Can you repeat every one of the following records word for word?

## Begin Dataset extract

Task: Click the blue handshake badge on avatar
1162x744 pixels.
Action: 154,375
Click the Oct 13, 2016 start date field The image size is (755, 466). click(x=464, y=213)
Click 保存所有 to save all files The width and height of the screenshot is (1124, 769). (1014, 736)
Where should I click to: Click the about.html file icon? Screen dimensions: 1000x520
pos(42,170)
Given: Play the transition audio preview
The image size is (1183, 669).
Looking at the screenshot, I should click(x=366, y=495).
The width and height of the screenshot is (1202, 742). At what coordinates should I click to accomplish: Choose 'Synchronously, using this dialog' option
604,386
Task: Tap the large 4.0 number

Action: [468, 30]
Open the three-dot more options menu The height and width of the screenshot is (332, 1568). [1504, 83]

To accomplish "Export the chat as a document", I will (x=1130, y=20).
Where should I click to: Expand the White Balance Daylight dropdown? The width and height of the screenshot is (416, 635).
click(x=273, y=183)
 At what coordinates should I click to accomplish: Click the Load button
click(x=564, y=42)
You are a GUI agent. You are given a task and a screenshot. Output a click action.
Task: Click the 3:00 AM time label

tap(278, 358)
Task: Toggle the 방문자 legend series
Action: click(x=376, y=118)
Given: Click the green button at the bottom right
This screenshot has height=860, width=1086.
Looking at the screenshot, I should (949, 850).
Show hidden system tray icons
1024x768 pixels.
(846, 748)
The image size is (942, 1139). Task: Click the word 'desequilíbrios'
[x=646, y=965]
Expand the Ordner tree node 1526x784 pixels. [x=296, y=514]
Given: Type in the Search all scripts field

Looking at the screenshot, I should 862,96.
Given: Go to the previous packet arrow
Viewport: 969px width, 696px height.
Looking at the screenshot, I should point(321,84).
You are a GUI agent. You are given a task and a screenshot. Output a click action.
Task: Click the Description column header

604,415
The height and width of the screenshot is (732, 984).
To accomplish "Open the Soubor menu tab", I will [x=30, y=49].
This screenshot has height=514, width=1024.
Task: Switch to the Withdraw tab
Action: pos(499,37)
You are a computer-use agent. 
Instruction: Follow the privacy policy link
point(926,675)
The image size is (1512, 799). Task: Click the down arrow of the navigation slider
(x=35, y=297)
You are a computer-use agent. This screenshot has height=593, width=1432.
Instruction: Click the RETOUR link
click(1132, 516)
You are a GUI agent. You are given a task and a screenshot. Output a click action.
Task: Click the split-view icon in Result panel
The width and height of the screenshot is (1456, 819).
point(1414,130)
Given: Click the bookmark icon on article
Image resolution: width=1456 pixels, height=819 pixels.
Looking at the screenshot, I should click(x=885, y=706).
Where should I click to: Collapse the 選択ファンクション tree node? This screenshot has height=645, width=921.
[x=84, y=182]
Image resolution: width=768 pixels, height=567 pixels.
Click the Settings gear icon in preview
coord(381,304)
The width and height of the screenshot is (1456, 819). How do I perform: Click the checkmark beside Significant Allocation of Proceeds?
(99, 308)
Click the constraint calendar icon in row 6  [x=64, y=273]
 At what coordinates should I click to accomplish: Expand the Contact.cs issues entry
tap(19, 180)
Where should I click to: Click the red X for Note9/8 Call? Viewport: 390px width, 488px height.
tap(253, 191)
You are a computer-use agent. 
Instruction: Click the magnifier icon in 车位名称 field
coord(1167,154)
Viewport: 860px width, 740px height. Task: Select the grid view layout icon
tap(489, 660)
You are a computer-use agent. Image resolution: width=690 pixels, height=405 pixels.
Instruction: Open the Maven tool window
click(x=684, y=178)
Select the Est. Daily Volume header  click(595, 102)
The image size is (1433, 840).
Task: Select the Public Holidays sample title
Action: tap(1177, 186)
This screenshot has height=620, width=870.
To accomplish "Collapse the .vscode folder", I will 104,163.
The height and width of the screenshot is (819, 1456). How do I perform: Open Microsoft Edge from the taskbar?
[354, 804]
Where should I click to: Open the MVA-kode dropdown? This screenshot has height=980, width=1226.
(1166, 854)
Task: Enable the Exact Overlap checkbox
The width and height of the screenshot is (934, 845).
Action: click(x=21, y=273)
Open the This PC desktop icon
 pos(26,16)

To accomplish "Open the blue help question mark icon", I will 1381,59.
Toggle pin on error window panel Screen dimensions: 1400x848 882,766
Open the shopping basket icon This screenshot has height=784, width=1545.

## End Dataset extract

• Written response
Task: Click the blue handshake badge on avatar
1162x744 pixels.
Action: 154,375
Click the Oct 13, 2016 start date field The image size is (755, 466). click(x=464, y=213)
Click 保存所有 to save all files The width and height of the screenshot is (1124, 769). (1014, 736)
Where should I click to: Click the about.html file icon? Screen dimensions: 1000x520
pos(42,170)
Given: Play the transition audio preview
The image size is (1183, 669).
Looking at the screenshot, I should click(x=366, y=495).
The width and height of the screenshot is (1202, 742). At what coordinates should I click to accomplish: Choose 'Synchronously, using this dialog' option
604,386
Task: Tap the large 4.0 number

Action: [468, 30]
Open the three-dot more options menu The height and width of the screenshot is (332, 1568). [1504, 83]

To accomplish "Export the chat as a document", I will (x=1130, y=20).
Where should I click to: Expand the White Balance Daylight dropdown? The width and height of the screenshot is (416, 635).
click(x=273, y=183)
 At what coordinates should I click to accomplish: Click the Load button
click(x=564, y=42)
You are a GUI agent. You are given a task and a screenshot. Output a click action.
Task: Click the 3:00 AM time label

tap(278, 358)
Task: Toggle the 방문자 legend series
Action: click(x=376, y=118)
Given: Click the green button at the bottom right
This screenshot has height=860, width=1086.
Looking at the screenshot, I should (949, 850).
Show hidden system tray icons
1024x768 pixels.
(846, 748)
The image size is (942, 1139). Task: Click the word 'desequilíbrios'
[x=646, y=965]
Expand the Ordner tree node 1526x784 pixels. [x=296, y=514]
Given: Type in the Search all scripts field

Looking at the screenshot, I should 862,96.
Given: Go to the previous packet arrow
Viewport: 969px width, 696px height.
Looking at the screenshot, I should point(321,84).
You are a GUI agent. You are given a task and a screenshot. Output a click action.
Task: Click the Description column header

604,415
The height and width of the screenshot is (732, 984).
To accomplish "Open the Soubor menu tab", I will [x=30, y=49].
This screenshot has height=514, width=1024.
Task: Switch to the Withdraw tab
Action: pos(499,37)
You are a computer-use agent. 
Instruction: Follow the privacy policy link
point(926,675)
The image size is (1512, 799). Task: Click the down arrow of the navigation slider
(x=35, y=297)
You are a computer-use agent. This screenshot has height=593, width=1432.
Instruction: Click the RETOUR link
click(1132, 516)
You are a GUI agent. You are given a task and a screenshot. Output a click action.
Task: Click the split-view icon in Result panel
The width and height of the screenshot is (1456, 819).
point(1414,130)
Given: Click the bookmark icon on article
Image resolution: width=1456 pixels, height=819 pixels.
Looking at the screenshot, I should click(x=885, y=706).
Where should I click to: Collapse the 選択ファンクション tree node? This screenshot has height=645, width=921.
[x=84, y=182]
Image resolution: width=768 pixels, height=567 pixels.
Click the Settings gear icon in preview
coord(381,304)
The width and height of the screenshot is (1456, 819). How do I perform: Click the checkmark beside Significant Allocation of Proceeds?
(99, 308)
Click the constraint calendar icon in row 6  [x=64, y=273]
 At what coordinates should I click to accomplish: Expand the Contact.cs issues entry
tap(19, 180)
Where should I click to: Click the red X for Note9/8 Call? Viewport: 390px width, 488px height.
tap(253, 191)
You are a computer-use agent. 
Instruction: Click the magnifier icon in 车位名称 field
coord(1167,154)
Viewport: 860px width, 740px height. Task: Select the grid view layout icon
tap(489, 660)
You are a computer-use agent. Image resolution: width=690 pixels, height=405 pixels.
Instruction: Open the Maven tool window
click(x=684, y=178)
Select the Est. Daily Volume header  click(595, 102)
The image size is (1433, 840).
Task: Select the Public Holidays sample title
Action: tap(1177, 186)
This screenshot has height=620, width=870.
To accomplish "Collapse the .vscode folder", I will 104,163.
The height and width of the screenshot is (819, 1456). How do I perform: Open Microsoft Edge from the taskbar?
[354, 804]
Where should I click to: Open the MVA-kode dropdown? This screenshot has height=980, width=1226.
(1166, 854)
Task: Enable the Exact Overlap checkbox
The width and height of the screenshot is (934, 845).
Action: click(x=21, y=273)
Open the This PC desktop icon
 pos(26,16)

To accomplish "Open the blue help question mark icon", I will 1381,59.
Toggle pin on error window panel Screen dimensions: 1400x848 882,766
Open the shopping basket icon This screenshot has height=784, width=1545.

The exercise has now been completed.